Saturday 6 April 2024

‘We Never Get Earthquakes’: Unaware of Fault Lines, New Jersey Senate Candidate Blames Tremor on Climate Hoax

A New Jersey Senatorial candidate blamed yesterday’s earthquakes in New York and New Jersey on so-called climate change.

Christina Amira Khalil, who is running as a Green Party candidate, gave her account of the 4.8 magnitude earthquake on the X platform.

“I experienced my first earthquake in NJ. We never get earthquakes,” she wrote. “The climate crisis is real. The weirdest experience ever.”


Khalil’s post was swiftly handed a Community Note, which explained that New Jersey sits on a fault line and “has nothing to do with climate change.”

The note also references an article by New Jersey Monthly published back in 2010, which explains how the state is on a fault line dating back 200 million years:

Northern New Jersey straddles the Ramapo Fault, a significant ancient crack in the earth’s crust. The longest fault in the Northeast, it begins in Pennsylvania and moves into New Jersey, trending northeast through Hunterdon, Somerset, Morris, Passaic, and Bergen counties before terminating in New York’s Westchester County, not far from the Indian Point Energy Center, a nuclear power plant.

And though scientists dispute how active this roughly 200 million-year-old fault really is, many earthquakes in the state’s surprisingly varied seismic history are believed to have occurred on or near it. The fault line is visible at ground level and likely extends as deep as nine miles below the surface.

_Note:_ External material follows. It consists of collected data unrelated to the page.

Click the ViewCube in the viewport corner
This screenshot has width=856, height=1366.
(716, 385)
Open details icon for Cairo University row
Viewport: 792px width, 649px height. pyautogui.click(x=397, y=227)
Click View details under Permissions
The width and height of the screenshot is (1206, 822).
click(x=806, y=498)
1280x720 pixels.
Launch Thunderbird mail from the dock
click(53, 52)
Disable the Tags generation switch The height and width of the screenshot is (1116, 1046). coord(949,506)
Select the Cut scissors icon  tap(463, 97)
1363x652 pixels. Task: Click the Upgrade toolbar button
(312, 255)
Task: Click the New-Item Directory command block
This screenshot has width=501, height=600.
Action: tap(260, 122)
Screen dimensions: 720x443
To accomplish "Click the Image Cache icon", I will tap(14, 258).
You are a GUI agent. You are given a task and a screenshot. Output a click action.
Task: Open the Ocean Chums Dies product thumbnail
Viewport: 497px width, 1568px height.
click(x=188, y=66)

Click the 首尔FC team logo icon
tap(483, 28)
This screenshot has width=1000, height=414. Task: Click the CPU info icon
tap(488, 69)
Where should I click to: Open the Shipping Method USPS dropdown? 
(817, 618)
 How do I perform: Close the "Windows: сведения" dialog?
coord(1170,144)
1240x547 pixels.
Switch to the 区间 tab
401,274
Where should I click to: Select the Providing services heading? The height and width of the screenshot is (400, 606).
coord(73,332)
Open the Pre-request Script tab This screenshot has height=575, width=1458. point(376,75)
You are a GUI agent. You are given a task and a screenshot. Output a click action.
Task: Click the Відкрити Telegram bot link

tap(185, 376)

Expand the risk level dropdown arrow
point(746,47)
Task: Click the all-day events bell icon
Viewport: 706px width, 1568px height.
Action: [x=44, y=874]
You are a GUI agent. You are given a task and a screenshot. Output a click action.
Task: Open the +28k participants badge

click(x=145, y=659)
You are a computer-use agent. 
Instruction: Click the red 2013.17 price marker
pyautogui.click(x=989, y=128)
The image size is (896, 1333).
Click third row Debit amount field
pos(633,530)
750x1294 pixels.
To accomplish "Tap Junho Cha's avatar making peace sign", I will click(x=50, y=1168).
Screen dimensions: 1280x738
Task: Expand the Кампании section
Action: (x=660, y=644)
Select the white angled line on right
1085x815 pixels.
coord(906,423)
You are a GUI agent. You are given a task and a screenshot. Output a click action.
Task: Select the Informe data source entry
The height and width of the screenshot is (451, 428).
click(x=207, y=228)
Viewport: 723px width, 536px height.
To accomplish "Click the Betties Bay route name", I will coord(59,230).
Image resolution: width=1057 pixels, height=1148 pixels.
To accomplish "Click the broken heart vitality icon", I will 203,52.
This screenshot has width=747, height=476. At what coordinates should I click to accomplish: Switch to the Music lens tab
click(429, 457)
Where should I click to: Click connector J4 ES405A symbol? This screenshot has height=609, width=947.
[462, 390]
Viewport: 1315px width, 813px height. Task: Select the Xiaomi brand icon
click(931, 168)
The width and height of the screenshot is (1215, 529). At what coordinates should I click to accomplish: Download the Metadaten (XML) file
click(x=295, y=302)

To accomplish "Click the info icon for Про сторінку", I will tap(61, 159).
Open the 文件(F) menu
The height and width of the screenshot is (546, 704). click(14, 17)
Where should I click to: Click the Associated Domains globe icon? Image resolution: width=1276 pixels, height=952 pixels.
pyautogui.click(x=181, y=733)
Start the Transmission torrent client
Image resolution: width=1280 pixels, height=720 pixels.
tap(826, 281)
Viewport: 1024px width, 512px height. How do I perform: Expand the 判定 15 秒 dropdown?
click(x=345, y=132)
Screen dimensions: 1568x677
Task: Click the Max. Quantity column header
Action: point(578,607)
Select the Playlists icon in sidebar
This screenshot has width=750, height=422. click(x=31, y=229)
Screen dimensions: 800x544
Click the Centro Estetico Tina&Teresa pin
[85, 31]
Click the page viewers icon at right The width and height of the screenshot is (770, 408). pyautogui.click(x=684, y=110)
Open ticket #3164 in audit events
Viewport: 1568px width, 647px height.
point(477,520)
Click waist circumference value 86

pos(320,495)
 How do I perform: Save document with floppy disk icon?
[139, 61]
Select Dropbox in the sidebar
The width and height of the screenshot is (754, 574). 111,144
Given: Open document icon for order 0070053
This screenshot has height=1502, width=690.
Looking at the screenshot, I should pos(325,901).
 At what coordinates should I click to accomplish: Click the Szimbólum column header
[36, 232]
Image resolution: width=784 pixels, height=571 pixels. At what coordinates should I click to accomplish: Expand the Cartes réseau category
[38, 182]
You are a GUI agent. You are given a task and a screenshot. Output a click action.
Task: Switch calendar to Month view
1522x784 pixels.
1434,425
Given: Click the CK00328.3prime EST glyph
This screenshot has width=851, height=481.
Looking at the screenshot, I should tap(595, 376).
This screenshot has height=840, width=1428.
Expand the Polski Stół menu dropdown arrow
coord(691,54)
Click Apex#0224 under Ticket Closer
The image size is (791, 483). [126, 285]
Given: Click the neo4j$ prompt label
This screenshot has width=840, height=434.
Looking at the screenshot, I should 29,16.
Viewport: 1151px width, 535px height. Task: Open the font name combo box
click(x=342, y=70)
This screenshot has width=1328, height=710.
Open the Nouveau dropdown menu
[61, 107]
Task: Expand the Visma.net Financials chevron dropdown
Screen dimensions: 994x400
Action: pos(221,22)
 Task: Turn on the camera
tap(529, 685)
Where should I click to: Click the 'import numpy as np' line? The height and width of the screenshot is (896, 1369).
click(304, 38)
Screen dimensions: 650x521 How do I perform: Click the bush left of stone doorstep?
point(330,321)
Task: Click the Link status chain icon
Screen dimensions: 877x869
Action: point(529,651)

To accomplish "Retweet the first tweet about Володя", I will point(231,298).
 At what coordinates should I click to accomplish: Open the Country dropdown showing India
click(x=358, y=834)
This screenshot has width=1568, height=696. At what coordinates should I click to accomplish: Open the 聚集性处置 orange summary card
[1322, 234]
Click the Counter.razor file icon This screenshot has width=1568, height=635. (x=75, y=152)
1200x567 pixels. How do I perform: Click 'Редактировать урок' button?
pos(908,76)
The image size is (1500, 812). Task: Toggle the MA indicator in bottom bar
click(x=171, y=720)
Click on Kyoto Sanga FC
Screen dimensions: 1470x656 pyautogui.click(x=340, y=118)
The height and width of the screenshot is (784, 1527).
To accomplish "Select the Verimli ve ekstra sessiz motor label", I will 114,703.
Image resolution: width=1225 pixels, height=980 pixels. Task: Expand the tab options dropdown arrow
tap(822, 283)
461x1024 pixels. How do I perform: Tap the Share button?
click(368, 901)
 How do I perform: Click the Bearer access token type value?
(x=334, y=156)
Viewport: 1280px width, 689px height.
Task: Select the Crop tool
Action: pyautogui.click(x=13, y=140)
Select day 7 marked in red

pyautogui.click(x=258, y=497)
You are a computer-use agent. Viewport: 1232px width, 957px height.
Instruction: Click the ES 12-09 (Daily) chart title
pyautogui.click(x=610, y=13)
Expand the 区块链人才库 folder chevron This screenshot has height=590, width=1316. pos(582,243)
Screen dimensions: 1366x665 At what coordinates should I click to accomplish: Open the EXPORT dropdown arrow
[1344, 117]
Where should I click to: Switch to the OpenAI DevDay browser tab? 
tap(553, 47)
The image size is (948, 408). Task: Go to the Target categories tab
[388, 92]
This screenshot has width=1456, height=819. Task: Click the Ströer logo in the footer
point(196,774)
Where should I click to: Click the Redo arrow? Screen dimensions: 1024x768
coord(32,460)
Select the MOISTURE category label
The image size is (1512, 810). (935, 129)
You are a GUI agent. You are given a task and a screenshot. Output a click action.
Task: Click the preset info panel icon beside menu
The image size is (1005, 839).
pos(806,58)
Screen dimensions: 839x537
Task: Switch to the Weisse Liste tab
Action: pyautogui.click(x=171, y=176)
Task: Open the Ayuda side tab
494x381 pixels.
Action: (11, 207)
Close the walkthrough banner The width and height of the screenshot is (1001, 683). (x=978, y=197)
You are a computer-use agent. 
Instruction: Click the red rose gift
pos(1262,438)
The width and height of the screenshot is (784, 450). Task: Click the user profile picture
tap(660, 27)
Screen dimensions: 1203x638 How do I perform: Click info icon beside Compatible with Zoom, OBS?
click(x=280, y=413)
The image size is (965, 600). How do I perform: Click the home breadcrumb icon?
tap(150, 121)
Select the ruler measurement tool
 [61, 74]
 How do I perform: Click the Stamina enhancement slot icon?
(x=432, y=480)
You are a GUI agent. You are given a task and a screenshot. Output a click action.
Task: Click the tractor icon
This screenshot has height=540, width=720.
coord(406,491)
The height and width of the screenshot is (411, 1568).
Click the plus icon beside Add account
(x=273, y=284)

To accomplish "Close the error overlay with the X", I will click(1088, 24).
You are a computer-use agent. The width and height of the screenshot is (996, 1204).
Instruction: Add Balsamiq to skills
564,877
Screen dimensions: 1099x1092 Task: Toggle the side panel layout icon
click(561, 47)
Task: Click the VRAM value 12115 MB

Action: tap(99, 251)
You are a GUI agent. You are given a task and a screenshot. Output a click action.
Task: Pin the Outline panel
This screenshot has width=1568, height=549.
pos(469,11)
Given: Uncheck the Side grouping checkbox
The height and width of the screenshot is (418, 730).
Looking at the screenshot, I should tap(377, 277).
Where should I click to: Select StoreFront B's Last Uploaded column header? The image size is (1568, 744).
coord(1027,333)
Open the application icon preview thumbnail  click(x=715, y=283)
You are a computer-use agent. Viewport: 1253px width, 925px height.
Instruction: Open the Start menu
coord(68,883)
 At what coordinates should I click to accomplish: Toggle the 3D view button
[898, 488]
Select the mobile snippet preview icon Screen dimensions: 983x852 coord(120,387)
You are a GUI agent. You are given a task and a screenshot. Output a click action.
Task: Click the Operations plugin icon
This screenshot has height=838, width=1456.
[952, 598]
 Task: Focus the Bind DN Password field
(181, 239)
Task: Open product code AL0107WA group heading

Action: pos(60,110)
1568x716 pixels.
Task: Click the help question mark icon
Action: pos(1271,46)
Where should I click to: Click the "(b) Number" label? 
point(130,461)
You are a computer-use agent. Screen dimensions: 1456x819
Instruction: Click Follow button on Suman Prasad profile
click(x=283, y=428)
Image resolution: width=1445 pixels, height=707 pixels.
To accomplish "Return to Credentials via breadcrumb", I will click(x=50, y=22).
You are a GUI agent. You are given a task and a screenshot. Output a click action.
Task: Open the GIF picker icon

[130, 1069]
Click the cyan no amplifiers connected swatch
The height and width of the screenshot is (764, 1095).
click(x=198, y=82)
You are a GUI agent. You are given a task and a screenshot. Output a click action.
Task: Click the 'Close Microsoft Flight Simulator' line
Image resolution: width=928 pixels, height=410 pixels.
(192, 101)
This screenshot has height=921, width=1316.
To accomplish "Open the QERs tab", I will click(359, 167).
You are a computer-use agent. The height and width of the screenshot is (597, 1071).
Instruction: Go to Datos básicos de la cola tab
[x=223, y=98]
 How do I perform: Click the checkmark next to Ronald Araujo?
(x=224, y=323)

During the past 230 years or so, New Jersey has been at the epicenter of nearly 170 earthquakes, according to data compiled by the New Jersey Geological Survey, part of the United States Department of Environmental Protection.

Such displays of ignorance are typical of those pushing the climate hoax, many of whom are unaware of even the most basic scientific realities.

Just this week, Reuters news agency blamed climate change for the plight of transgender sex workers in Indonesia, many of whom are complaining that the country’s lengthy monsoon season is affecting their ability to attract clients.

“No one is coming out during the longer rainy season,” one of the prostitutes was quoted as saying. “It is very hard to make money during that unpredictable weather.”